LaborPress

November 24, 2015
By Joe Maniscalco

A LaGuardia Airport worker signs up for public assistance at a June rally.

New York, NY – Struggling airport workers waiting for the multibillion dollar airline industry to catch up with the rest of the Fight for $15 movement have begun pre-Thanksgiving fasts in 14 cities across the country to protest chronically low-wages that keep many baggage handlers, cabin cleaners, security officers and others on public assistance. 

 

Twenty-four-hour fasts at JFK and LaGuardia Airports kicked off late Tuesday afternoon. Despite Governor Cuomo’s move to extend a $15 an hour minimum wage to workers outside the fast food industry, airport workers are still trying to get by on paltry $10 an hour salaries or less. 

Alessandro Reyes, a 31-year-old father of one from Ozone Park, Queens earns just $300 a week cleaning airplanes operating out of LaGuardia Airport’s Terminal B. 

“I’m out here fighting because it’s very hard to pay rent,” he said this week. 

Almost 40 percent of airport workers nationwide are living in or near poverty, according to a UC Berkley Labor Center report. 

Here in New York City, the Port Authority of New York and New Jersey is more than a year behind it’s own deadline to usher in higher wages at airports. Several high ranking officials, State Attorney General Eric Schneiderman among them, have strongly denounced the poverty wages at New York City travel hubs. 

And back in June, 32 BJ SEIU Vice-President Rob Hill called LaGuardia Airport the "largest sweatshop in New York City.” Just last week, thousands of airline contract workers in seven U.S. cities, including New York City, walked off the job in protest of persistently low wages. 

AG Eric Schneiderman denounces poverty wages at airports.
AG Eric Schneiderman denounces poverty wages at airports.

Still, change has not been forthcoming — far from it. Instead, workers who have rallied for a $15 an hour minimum wage and the right to unionize, report being threatened with retaliation. 

“My supervisor told us that if we go with the union we would be fired,” said Carlos Vega, a Jet Blue employee who works at JFK Airport. 

Last year, 68-year-old JFK skycap Geoffrey Benjamin was sent home from work after bosses spotted him wearing a pro-union button. 

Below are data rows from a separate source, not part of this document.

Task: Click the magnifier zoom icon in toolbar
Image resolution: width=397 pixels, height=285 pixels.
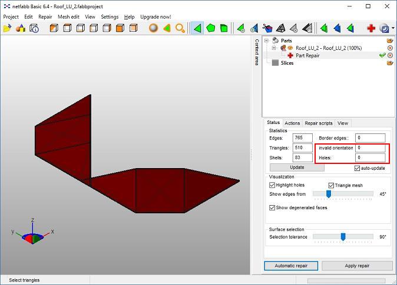Action: click(180, 28)
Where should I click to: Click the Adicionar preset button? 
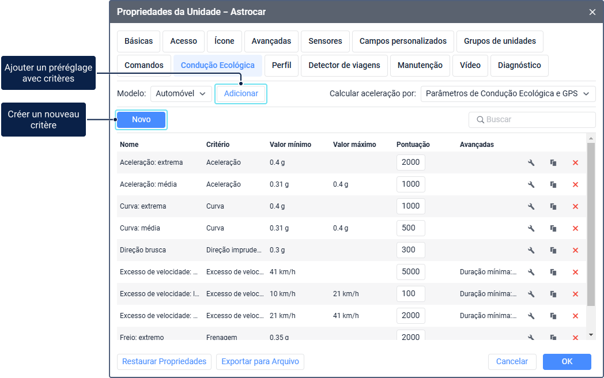point(241,94)
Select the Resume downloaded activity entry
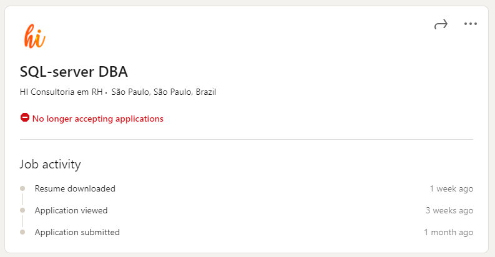 75,188
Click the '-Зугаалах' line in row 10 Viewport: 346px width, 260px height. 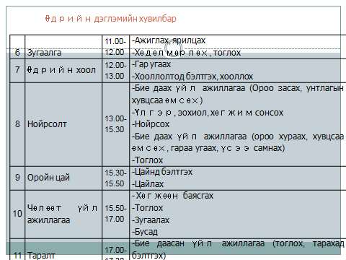151,220
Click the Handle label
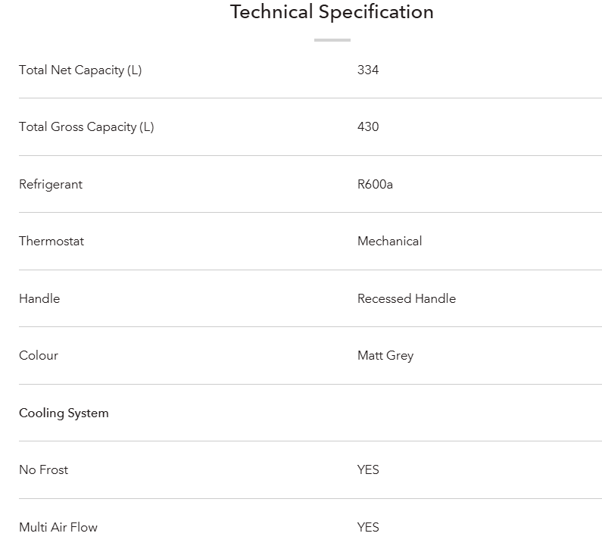The image size is (602, 552). point(39,299)
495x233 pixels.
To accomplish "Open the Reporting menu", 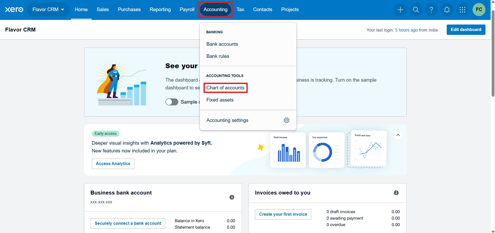I will tap(160, 10).
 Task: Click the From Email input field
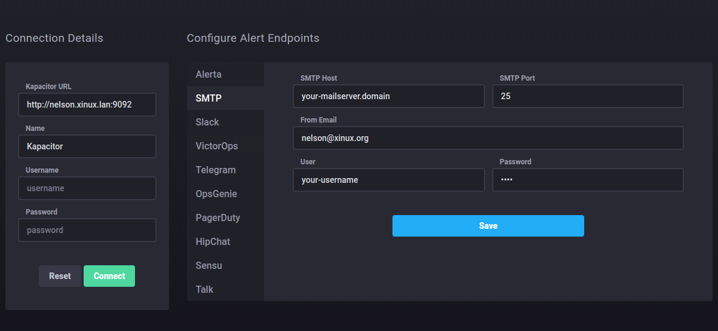click(x=487, y=138)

“I was told to clock out and go home, and that the terminal manager does not want to see any more 32BJ buttons,” Benjamin told LaborPress.  

Thanksgiving marks the start of the busiest travel season of the year. About 25 million people are expected to take to the air this week.  

The other cities involved in the holiday fast for living wages include Atlanta, Chicago, Los Angeles, Denver, Minneapolis, San Francisco, Philadelphia, Boston, Newark, Fort Lauderdale, Washington, D.C., Cleveland and Columbus.